:: Activity list ::
**A.** In the piece on obituaries below, why did Gwen Reidman tell her writing group to read obituaries? Answer in one to three sentences.
**B.** Answer these from the piece on obituaries below:
(i) What was the title of Arthur Motyer's book based on his correspondence with Carol Shields?
(ii) What is the name of the memoir business the writer runs with Victoria Fenner?
(iii) Who was Lee Lorch chatting with as a much younger man?

:: Exercise passage ::

<<<<

Years ago I belonged to a small writing group, and the leader of our group, a woman called Gwen Reidman, advised us to read obituaries because they carry, like genes packed tight in their separate chromosomes, tiny kernels of narrative. These little yelps of activity — Gwen always referred to them as putty — are so personal and authentic and odd that they are able to reinforce the thin tissue of predictable fiction and bend it into unlikely shapes.
Carol Shields – Unless
My friend and colleague Victoria Fenner sent me this quoted excerpt yesterday, a few sentences tucked in among her holiday readings. She and Shields rode the rails together on Victoria’s annual Christmas visit northern home–home to the land of snow. They express a lovely sentiment about obituaries and so true.
A while back I wrote an obituary on the writer Arthur Motyer. He had developed a touching correspondence with Carol Shields, letters detailing her experience of cancer, how she described frequent dips into deep memory while slowly stepping down the stairs in her fine Prairie home. His book based on this correspondence was called The Staircase Letters.
Victoria and I work together on my memoir business Rampant with Memory. Last month we interviewed civil rights activist Lee Lorch and will soon have a completed podcast from these hours with him eating sumptuous chocolate cake in his Toronto distillery home. Lee told us about his afternoon similarly poised on the edge of his seat. He was a much, much younger man and he was chatting with Albert Einstein.
Victoria credits me and my work as an obituary writer with helping ease her beyond a death-fear that gripped her. She couldn’t spend any moments at all considering this particular abyss. I don’t mean her own fear of dying but rather the encroaching avalanche of grief that strikes those of us in our early fifties.
Like me, Victoria still has parents and siblings, aunts and uncles to share a meal with at Christmas. It is precious and she fears losing these people. As do I, regarding my own family. But these “tiny kernels of narrative,” provide us with opportunities to slow it down and really take a look at life and at lives. We do great work, Victoria and I, with the quickly leaping rampant memories such as the kind that joined Carol Shields as she stepped thoughtfully down her stairs.

>>>>

:: Extracted material ::
<<<<

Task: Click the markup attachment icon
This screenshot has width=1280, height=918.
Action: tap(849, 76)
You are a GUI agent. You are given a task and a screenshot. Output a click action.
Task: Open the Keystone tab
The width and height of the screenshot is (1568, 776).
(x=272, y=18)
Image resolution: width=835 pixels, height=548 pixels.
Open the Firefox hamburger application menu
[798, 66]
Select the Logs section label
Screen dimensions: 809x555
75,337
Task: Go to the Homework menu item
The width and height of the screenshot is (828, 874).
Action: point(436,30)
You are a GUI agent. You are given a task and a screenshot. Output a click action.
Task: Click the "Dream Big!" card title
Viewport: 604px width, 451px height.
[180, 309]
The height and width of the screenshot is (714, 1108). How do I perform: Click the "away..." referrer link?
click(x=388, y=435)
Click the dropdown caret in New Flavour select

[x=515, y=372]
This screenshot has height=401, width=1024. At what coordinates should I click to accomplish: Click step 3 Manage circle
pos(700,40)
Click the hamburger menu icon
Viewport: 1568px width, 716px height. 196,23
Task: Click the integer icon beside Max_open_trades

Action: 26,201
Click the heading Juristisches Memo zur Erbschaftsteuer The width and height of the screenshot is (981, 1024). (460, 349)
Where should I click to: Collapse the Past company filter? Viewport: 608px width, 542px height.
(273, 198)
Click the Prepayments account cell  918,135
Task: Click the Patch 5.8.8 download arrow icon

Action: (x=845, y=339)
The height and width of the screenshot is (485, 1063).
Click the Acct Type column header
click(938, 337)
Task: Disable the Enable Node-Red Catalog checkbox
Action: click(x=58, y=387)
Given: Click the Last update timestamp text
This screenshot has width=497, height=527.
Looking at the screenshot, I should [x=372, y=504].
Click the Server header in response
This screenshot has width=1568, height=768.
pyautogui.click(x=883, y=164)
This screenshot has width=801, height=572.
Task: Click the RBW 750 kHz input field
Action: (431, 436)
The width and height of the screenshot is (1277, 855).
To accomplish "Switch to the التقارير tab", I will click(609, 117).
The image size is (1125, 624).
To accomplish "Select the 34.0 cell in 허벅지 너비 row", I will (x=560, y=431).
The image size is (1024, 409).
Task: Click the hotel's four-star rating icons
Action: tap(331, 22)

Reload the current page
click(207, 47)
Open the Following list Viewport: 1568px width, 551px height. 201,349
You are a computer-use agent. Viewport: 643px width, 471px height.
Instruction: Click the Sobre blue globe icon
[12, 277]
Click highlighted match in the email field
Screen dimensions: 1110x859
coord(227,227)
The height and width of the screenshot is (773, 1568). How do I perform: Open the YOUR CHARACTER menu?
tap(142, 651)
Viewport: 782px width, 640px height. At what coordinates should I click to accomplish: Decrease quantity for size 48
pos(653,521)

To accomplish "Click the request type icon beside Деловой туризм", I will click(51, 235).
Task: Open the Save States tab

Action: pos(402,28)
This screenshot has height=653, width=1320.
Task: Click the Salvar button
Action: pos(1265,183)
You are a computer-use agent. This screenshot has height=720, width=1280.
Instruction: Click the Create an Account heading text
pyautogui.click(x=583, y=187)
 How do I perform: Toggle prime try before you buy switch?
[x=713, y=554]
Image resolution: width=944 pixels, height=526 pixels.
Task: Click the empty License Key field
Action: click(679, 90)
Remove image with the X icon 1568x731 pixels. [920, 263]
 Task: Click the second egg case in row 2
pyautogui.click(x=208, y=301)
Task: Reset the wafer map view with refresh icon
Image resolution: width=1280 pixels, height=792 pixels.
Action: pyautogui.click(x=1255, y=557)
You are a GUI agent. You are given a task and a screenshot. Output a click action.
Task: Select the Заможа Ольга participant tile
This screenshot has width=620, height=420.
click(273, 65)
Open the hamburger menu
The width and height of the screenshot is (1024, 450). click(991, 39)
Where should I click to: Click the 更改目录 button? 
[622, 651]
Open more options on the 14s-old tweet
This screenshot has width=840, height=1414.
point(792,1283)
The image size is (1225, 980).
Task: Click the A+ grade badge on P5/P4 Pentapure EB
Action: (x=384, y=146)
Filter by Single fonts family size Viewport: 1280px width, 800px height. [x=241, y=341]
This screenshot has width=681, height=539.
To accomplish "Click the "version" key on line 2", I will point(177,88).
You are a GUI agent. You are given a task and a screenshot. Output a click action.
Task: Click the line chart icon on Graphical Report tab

>>>>

:: Answers provided ::
**A.** She advised it because obituaries carry tiny kernels of narrative, like genes packed tight in chromosomes. These bits are so personal, authentic and odd that they can reinforce the thin tissue of predictable fiction and bend it into unlikely shapes.

**B.**
(i) The Staircase Letters
(ii) Rampant with Memory
(iii) Albert Einstein